Exercise details
All of the entries need to be printed again exactly; pictures are the only thing to omit.

Given records
────────────────────

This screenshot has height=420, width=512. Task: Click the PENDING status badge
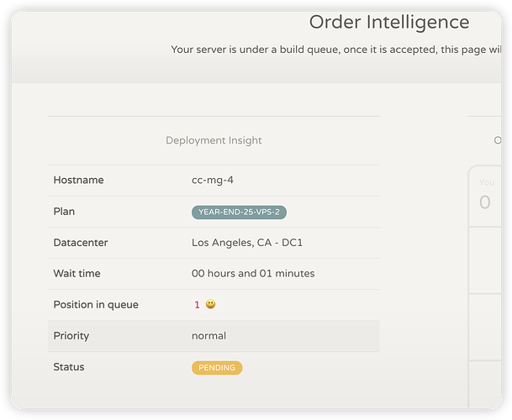217,368

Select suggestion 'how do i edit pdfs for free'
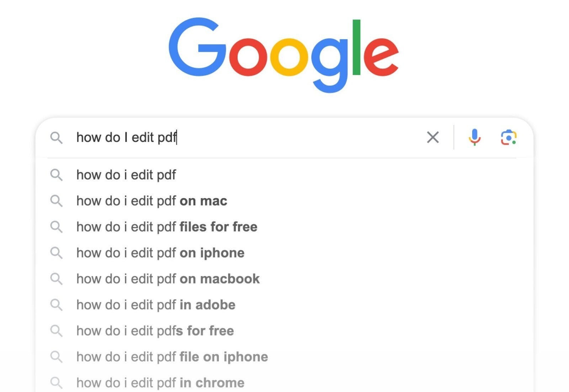155,331
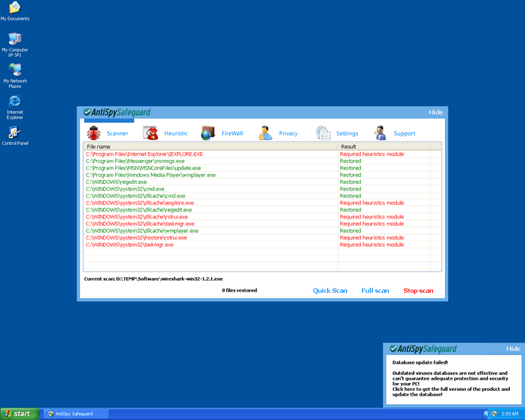This screenshot has width=525, height=420.
Task: Open My Documents desktop icon
Action: 15,8
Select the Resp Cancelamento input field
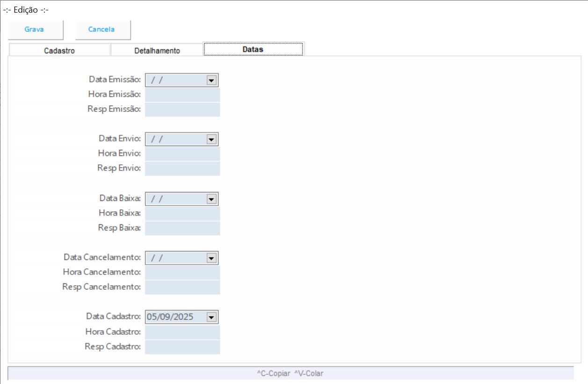This screenshot has width=588, height=384. (182, 287)
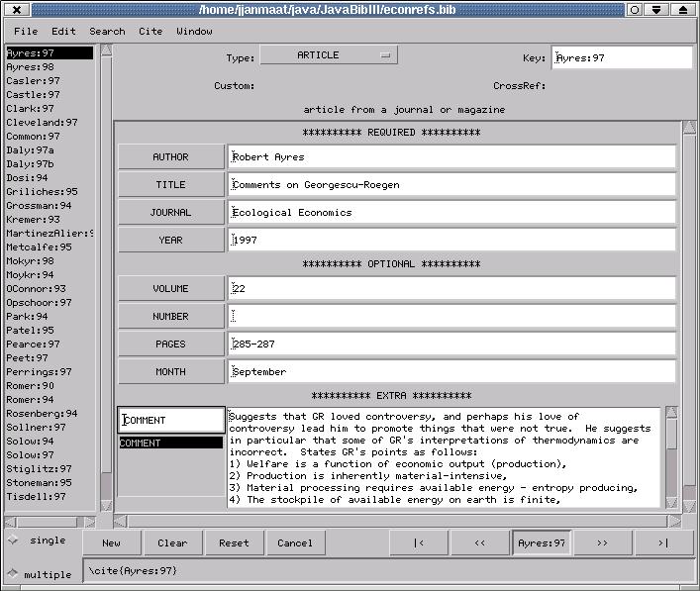Click into the Key input field
700x591 pixels.
(x=622, y=57)
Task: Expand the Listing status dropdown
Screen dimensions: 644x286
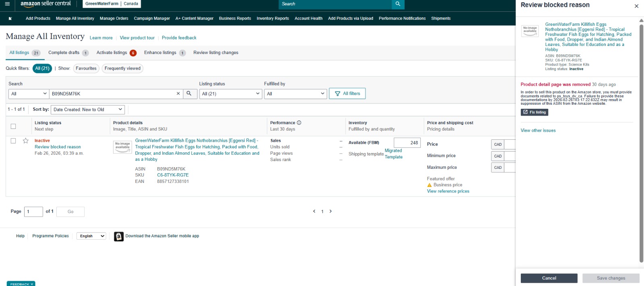Action: pyautogui.click(x=231, y=93)
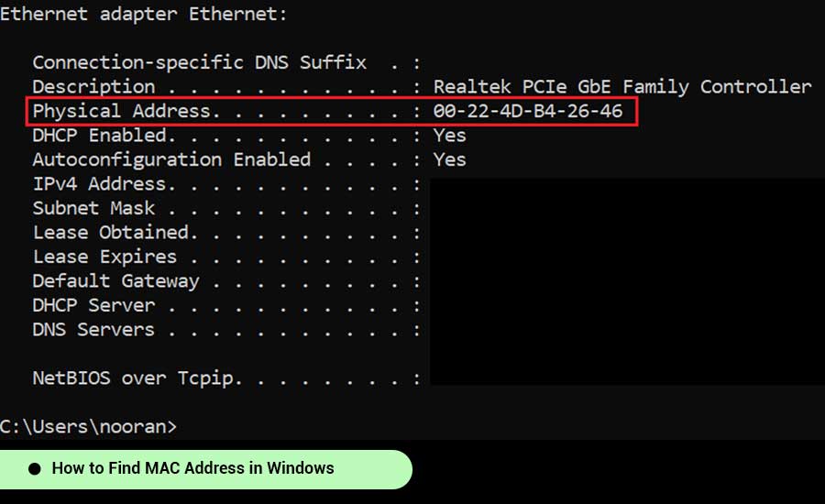825x504 pixels.
Task: Click the Lease Obtained label
Action: point(111,233)
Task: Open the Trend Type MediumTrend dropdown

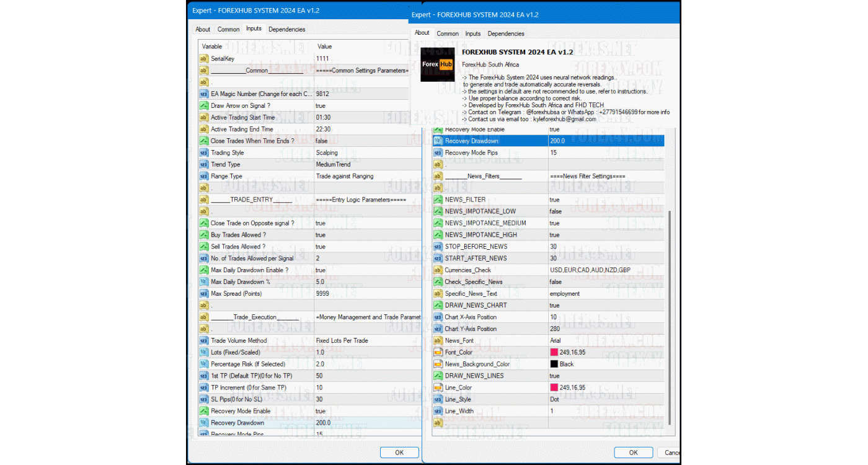Action: [333, 165]
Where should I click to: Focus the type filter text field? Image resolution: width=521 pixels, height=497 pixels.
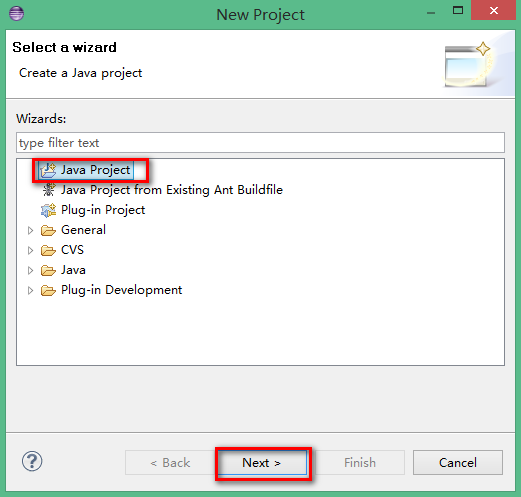click(x=260, y=143)
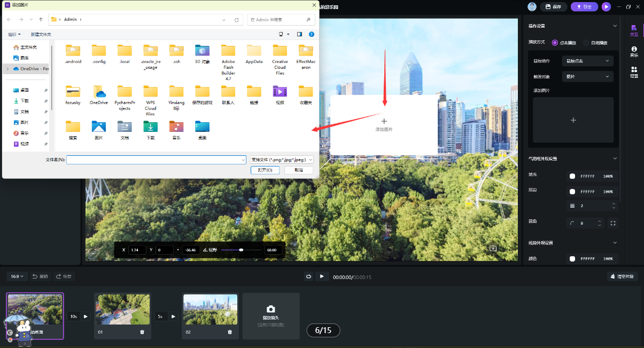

────────────────────

Output of the exercise
This screenshot has height=420, width=512. Task: Click the PENDING status badge
217,368

Select suggestion 'how do i edit pdfs for free'
155,331
This screenshot has width=525, height=420.
Task: Open My Documents desktop icon
Action: 15,8
Select the Resp Cancelamento input field
This screenshot has width=588, height=384. (182, 287)
Click into the Key input field
700x591 pixels.
(x=622, y=57)
Task: Expand the Listing status dropdown
Screen dimensions: 644x286
Action: pyautogui.click(x=231, y=93)
825x504 pixels.
Task: Click the Lease Obtained label
Action: point(111,233)
Task: Open the Trend Type MediumTrend dropdown

Action: [333, 165]
Where should I click to: Focus the type filter text field? Image resolution: width=521 pixels, height=497 pixels.
click(x=260, y=143)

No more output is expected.